MRCTF2020 EasyCPP
两个月前做过一次 当时逆向功底太浅了 记录下以现在的视角来看这道题
main逻辑不难
大致放下分析后的代码:
for ( i = 0; i <= 8; ++i )
{
std::istream::operator>>(&std::cin, &INPUT[i]);
std::to_string((std::__cxx11 *)v24, INPUT[i], (unsigned int)INPUT[i], v4, v5, v6);
std::string::operator+=(v20, v24);
std::string::~string(v24);
}
v30 = INPUT;
v31 = INPUT;
v29 = (int *)&unk_55B3A773E3E4;
while ( v31 != v29 )
{
v19 = *v31;
std::vector<int>::push_back(_INPUT_, &v19);
++v31;
}
v7 = std::vector<int>::end(_INPUT_);
v8 = std::vector<int>::begin(_INPUT_);
std::for_each<__gnu_cxx::__normal_iterator<int *,std::vector<int>>,main::{lambda(int &)#1}>(v8, v7);// foreach xor 0x1??? 应该是做了某种分隔
v28 = _INPUT_;
v18 = std::vector<int>::begin(_INPUT_);
v17 = std::vector<int>::end(v28);
while ( (unsigned __int8)__gnu_cxx::operator!=<int *,std::vector<int>>(&v18, &v17) )
{
v27 = *(_DWORD *)__gnu_cxx::__normal_iterator<int *,std::vector<int>>::operator*((__int64)&v18);
std::allocator<char>::allocator(&v25);
std::string::basic_string(v16, &unk_55B3A773B00E, &v25);
std::allocator<char>::~allocator(&v25);
depart(v27, (__int64)v16); // !!! depart!!! ctm这看漏了...

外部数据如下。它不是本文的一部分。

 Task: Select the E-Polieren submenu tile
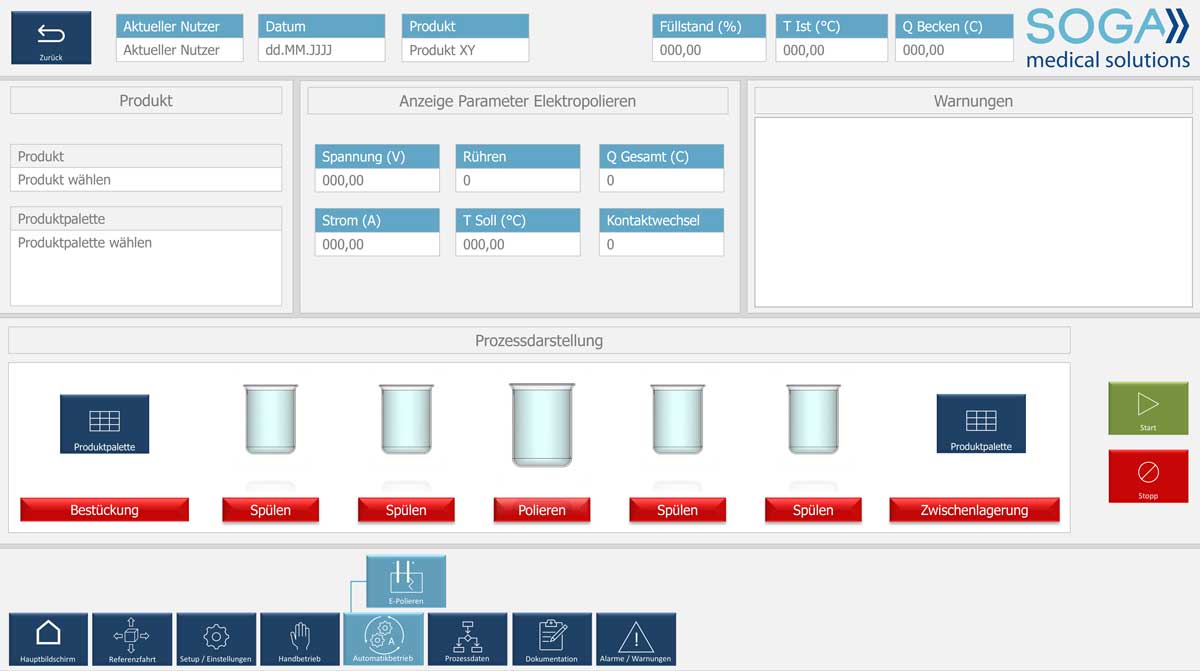[406, 581]
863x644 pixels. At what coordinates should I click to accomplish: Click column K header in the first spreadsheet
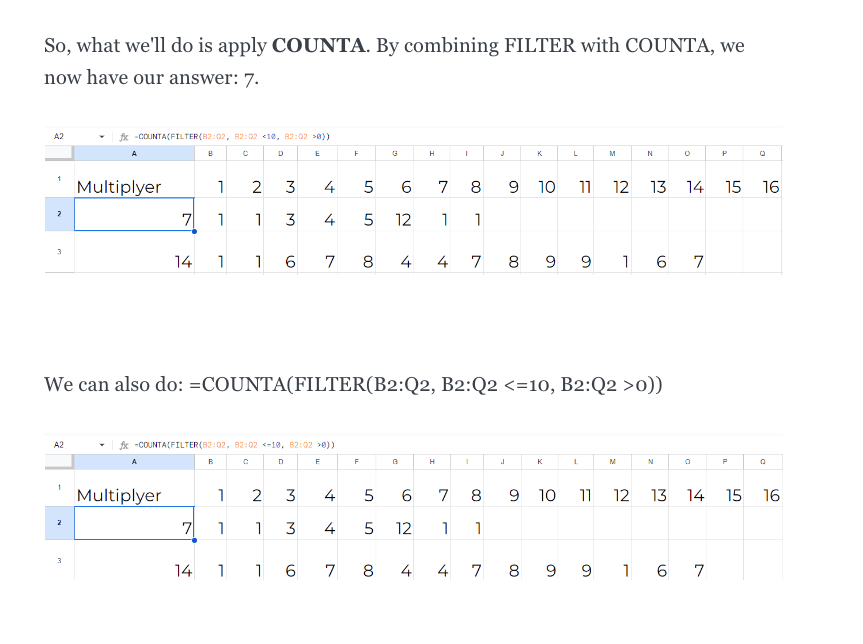[x=540, y=153]
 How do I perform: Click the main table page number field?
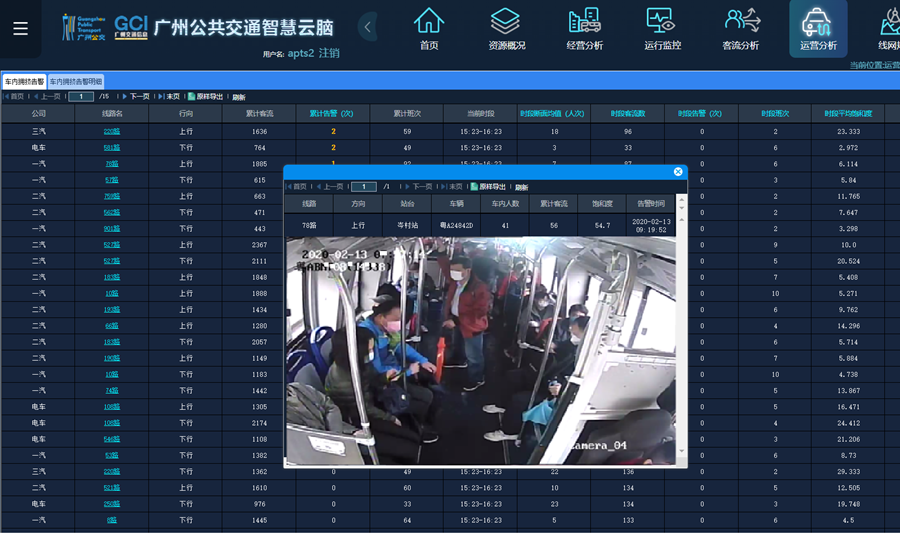(81, 97)
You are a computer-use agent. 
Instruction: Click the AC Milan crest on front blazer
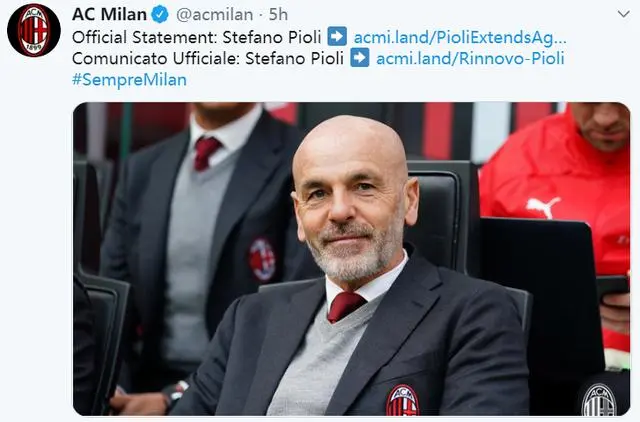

{lambda(std::string &)#1}::operator()((__int64)&func, (__int64)v16);// 替换某些字符
std::string::basic_string(v26, v16);
v9 = !{lambda(std::string,int)#2}::operator()((__int64)&check, (__int64)v26, v33);// cmp比较
std::string::~string(v26);
与第一遍相比 这次能够独立的找到上次没发现的点
至少同第一次相比 对于c++的lamda/vector等没那么反感了 反而因为逆向逆多了有种莫名亲切感:(
这里很容易找到foreach xor 1
关键是从最后的check入手 发现里面有个没有初始赋值的ans数组 查看交叉引用就可以找到(虽然我是瞎翻翻到的 殊途同归)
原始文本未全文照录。